La France, pays civiliste, et le Royaume-Uni, pays de Common Law, n’ont évidemment pas les mêmes réticences ou approches concernant l’élaboration d’un droit des contrats européens. Cependant il est important de noter que, dans ces deux pays, la doctrine a fait part de ses interrogations et de ses doutes. Il existe certains points d’accord entre les auteurs et le tout premier serait que la Commission souhaite aller plus loin que ce qu’elle ne le laisse montrer. En effet, l’achèvement d’un « toolbox », comme l’appelle Lucinda Miller dans son article, n’est pas l’objectif final de la Commission, elle veut et ira sûrement plus loin, vers la création d’un véritable droit européen des contrats. Cependant pour Lucinda Miller le problème principal semble être la réalisation pratique puisque des termes même identiques ne cachent pas forcément la même réalité. Elle explique qu’une étude comparatiste poussée des notions mêmes est incontournable afin de créer un système viable. Les auteurs français quant à eux redoutent surtout la disparition du Code Civil, mais pour certains cette disparition n’est pas obligatoire et une coexistence reste tout à fait envisageable.
Bibliographie :
• Lucinda Miller, Journal of Business Law June 2007, 378 41, « The common frame of reference and the feasibility of a common contract law in Europe »

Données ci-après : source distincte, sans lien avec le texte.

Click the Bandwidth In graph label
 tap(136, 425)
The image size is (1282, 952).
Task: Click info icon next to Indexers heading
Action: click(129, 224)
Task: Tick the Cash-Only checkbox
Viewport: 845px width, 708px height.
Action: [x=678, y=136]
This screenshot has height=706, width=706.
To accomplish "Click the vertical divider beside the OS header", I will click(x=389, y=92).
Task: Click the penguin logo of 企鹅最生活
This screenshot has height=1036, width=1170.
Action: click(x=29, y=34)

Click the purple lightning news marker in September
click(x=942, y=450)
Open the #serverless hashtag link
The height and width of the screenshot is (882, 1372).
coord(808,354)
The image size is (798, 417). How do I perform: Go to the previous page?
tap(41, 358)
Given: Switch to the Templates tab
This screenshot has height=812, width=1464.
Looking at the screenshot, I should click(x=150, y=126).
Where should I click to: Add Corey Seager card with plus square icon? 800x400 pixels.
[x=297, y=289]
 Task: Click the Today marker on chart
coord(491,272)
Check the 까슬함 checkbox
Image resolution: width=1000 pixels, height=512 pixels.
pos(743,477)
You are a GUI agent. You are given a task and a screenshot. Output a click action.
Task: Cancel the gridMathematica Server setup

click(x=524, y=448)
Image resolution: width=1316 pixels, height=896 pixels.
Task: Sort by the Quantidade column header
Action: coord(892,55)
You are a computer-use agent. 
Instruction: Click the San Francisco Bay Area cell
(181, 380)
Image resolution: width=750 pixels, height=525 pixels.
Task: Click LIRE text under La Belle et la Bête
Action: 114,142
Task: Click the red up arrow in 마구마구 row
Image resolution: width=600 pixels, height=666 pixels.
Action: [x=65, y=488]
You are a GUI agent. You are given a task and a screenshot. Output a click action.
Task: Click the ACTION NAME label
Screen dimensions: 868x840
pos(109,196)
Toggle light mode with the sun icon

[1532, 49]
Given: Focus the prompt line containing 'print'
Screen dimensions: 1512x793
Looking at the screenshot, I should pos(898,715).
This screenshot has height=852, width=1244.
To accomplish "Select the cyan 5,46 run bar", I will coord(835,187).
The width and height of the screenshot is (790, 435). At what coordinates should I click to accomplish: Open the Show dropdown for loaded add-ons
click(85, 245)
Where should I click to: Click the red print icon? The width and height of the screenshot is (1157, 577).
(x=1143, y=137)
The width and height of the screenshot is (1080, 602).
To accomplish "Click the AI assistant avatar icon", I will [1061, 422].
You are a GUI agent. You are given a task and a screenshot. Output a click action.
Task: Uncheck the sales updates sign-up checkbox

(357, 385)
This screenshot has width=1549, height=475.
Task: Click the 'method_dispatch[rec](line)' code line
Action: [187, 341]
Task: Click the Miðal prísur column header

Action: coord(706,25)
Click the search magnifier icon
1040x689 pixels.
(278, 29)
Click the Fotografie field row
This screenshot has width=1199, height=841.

• Astrid Marais, RDC 2005, « Cadre Commun de référence et Code Civil » • Astrid Marais, RDC 2004, « plan d’action sur le droit européen des contrats » • Gérard Cornu, Dalloz 2002, « un code civil n’est pas un instrument communautaire • Catherine Pietro, Les Petites Affiches 2004, « un code civil européen : de l’utopie à la prospective juridique »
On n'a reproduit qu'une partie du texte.